Recently I have been playing with profiler and logger in CUDA.
Detailed description is in
Basically I have set environment variable
COMPUTE_PROFILE to 1 and run PyCUDA programs.
I have observed that logger does not put every function
call into text files. I have also observed that test cases
(functions decorated by pycuda.tools.mark_cuda_test)
were generating full logs. The only difference I have
found was calling context.detach() in mark_cuda_test.
I have then experimented a little bit and observed
that indeed when I was not using pycuda.autotools but
instead created context manually and then popped
_and detached_ it full log was generated.

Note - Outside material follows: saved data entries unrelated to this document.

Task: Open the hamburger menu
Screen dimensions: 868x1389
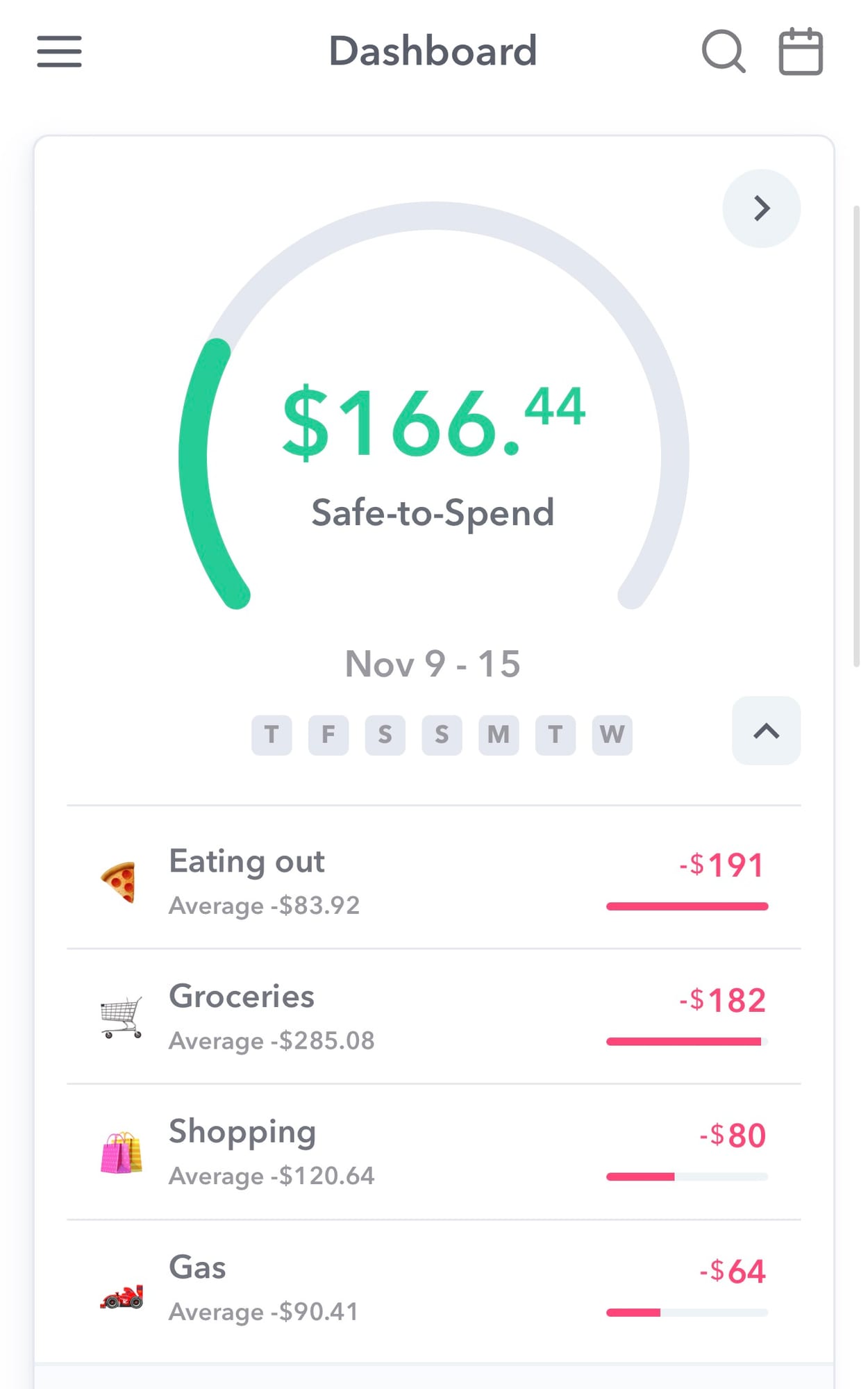Action: (59, 51)
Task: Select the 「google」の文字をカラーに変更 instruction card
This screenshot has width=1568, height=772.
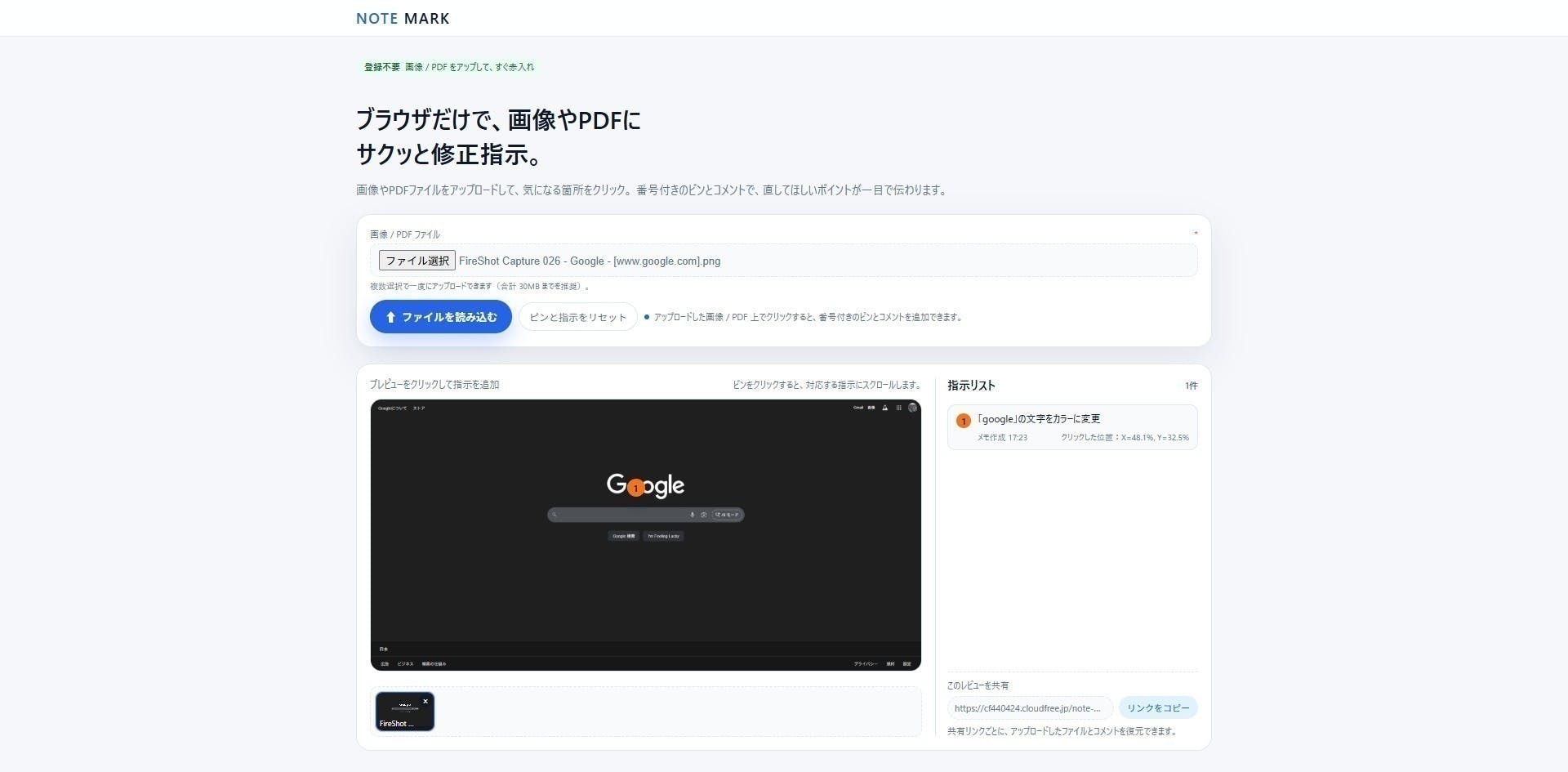Action: click(1071, 426)
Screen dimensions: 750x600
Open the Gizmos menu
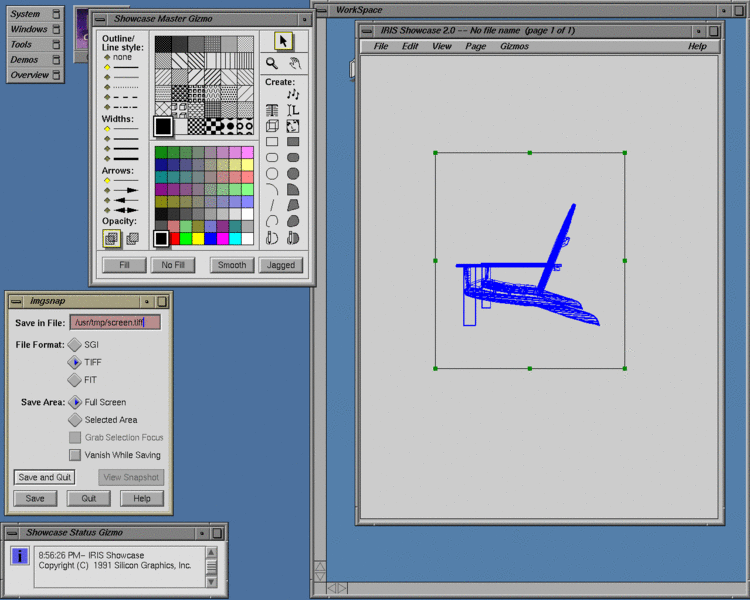tap(514, 46)
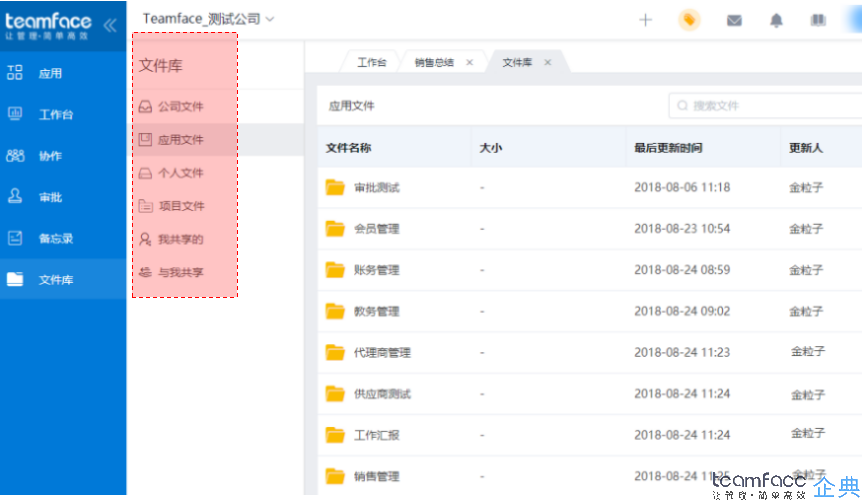Click the 搜索文件 search field
The height and width of the screenshot is (500, 862).
point(765,105)
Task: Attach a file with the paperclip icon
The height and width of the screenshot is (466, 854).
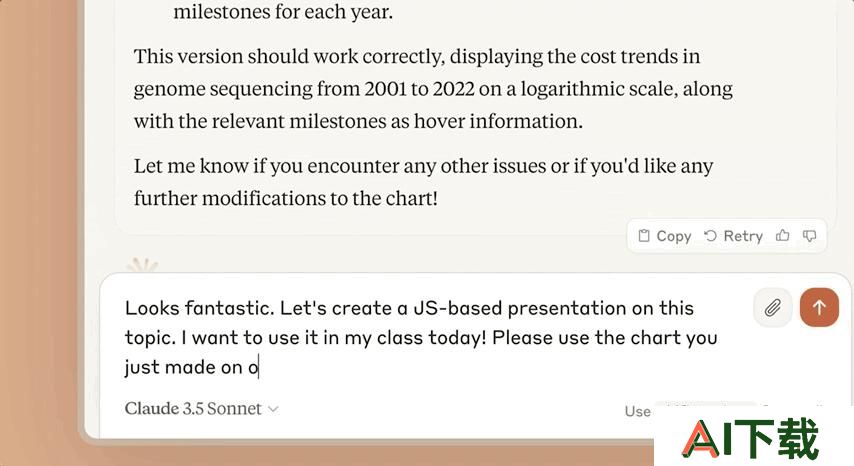Action: point(773,308)
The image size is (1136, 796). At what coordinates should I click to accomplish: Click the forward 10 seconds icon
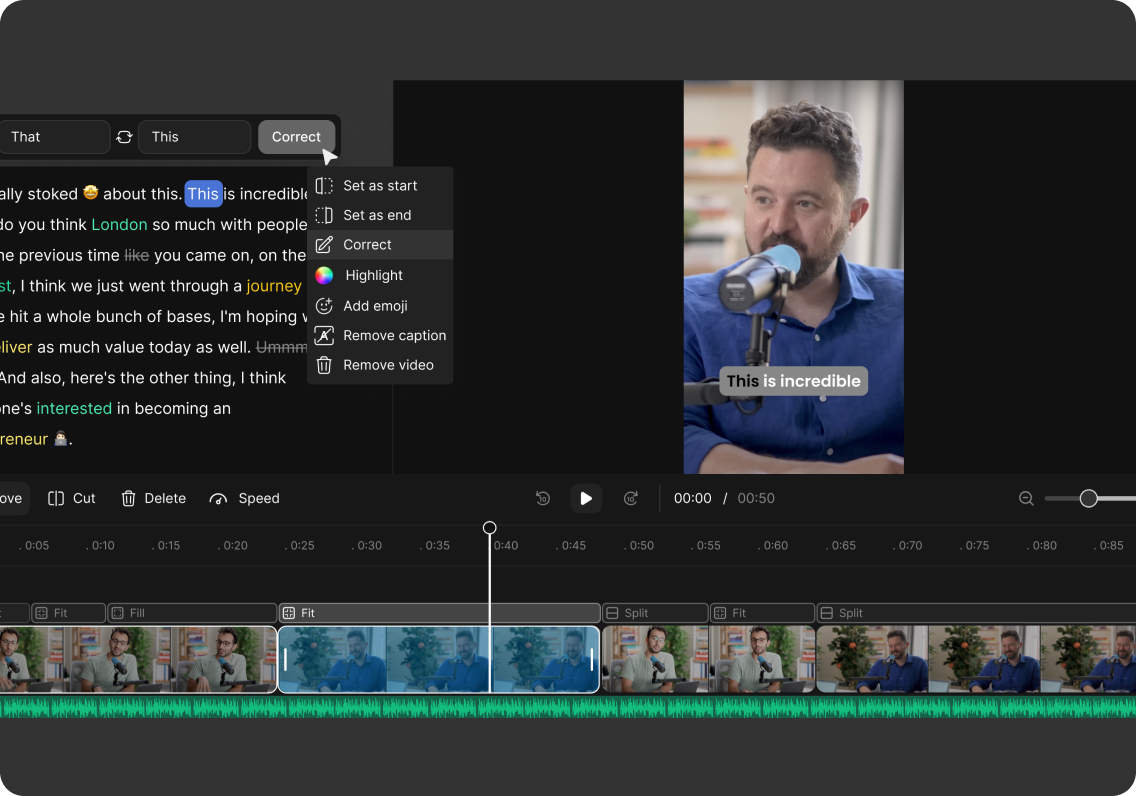tap(630, 498)
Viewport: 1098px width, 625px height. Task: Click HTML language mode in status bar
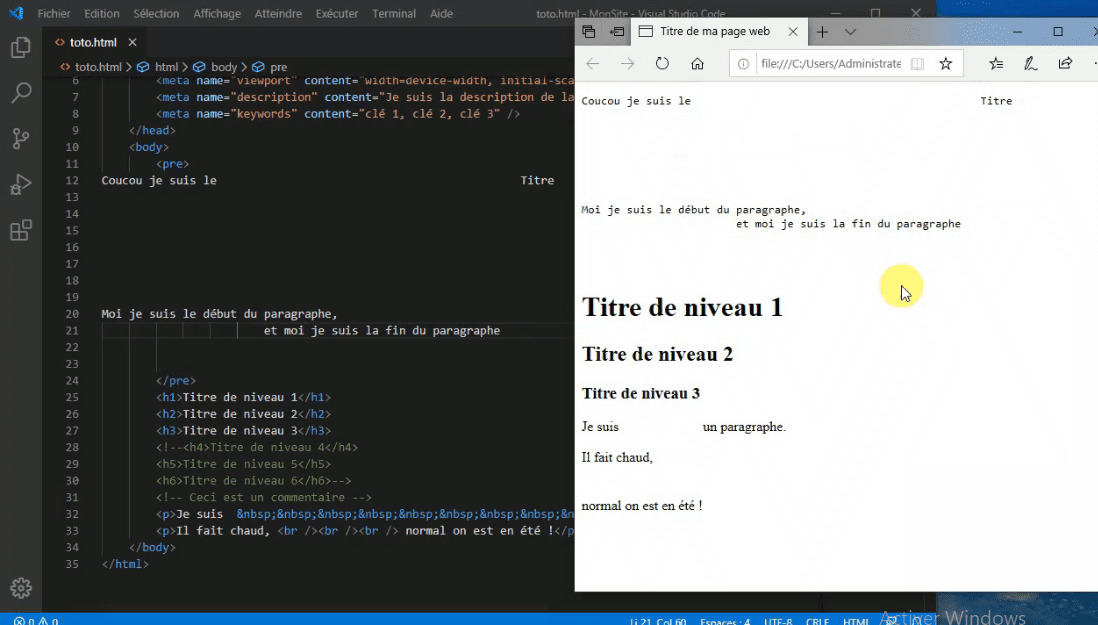pyautogui.click(x=856, y=620)
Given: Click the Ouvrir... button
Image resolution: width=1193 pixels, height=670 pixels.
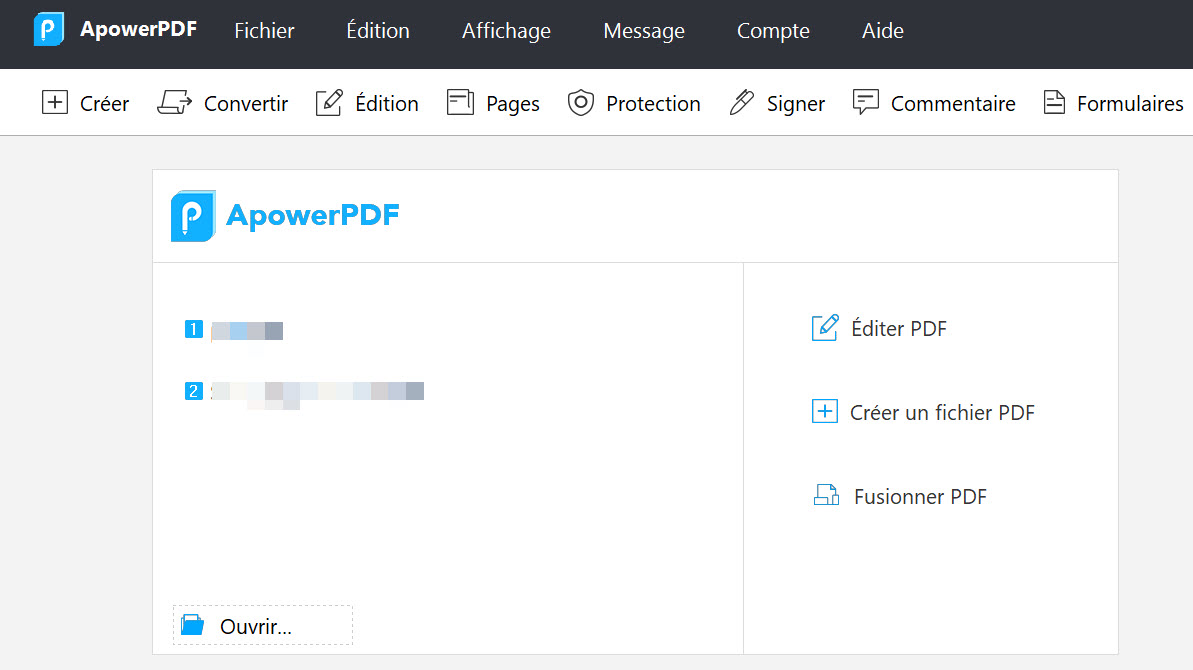Looking at the screenshot, I should click(x=262, y=625).
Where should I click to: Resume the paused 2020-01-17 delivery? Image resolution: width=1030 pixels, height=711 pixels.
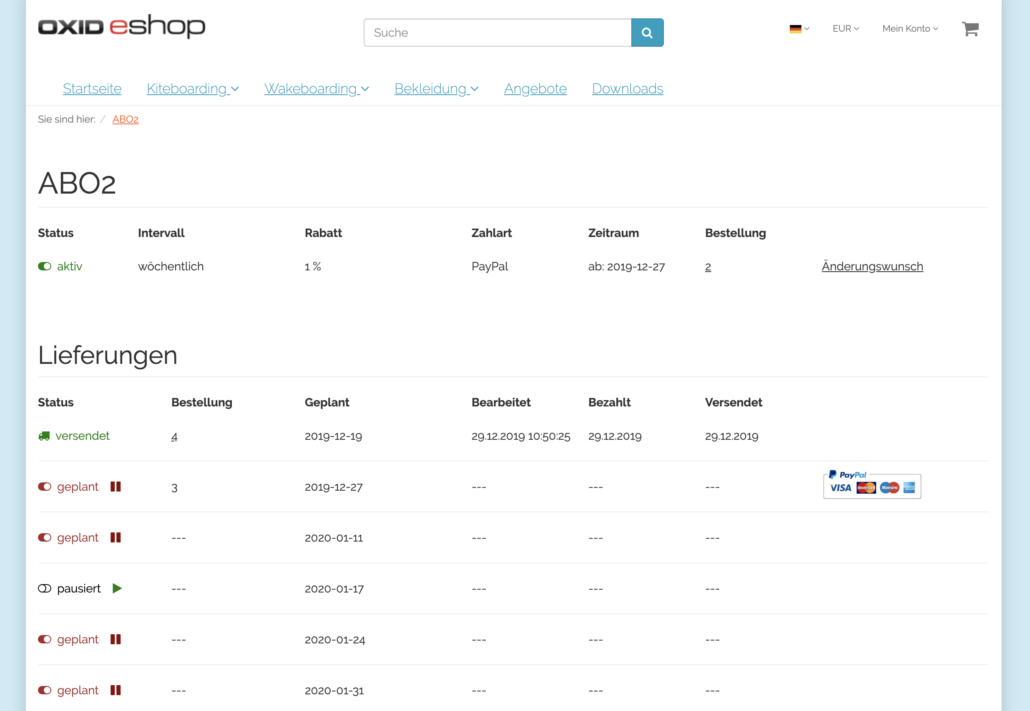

I am attaching patch that adds ctx.detach to functions
called at exit of program in pycuda.autoinit.
I have tested PyCUDA with this patch, and all programs
from test/* run without problems.
I am also attaching two logs from examples/demo.py.
One is result of using autoinit with detach, one without.
As you can see the latter misses some of the functions
like (2*gpuarray).get() (axpb kernel).
So Andreas, please apply this patch before finalising 2011.1.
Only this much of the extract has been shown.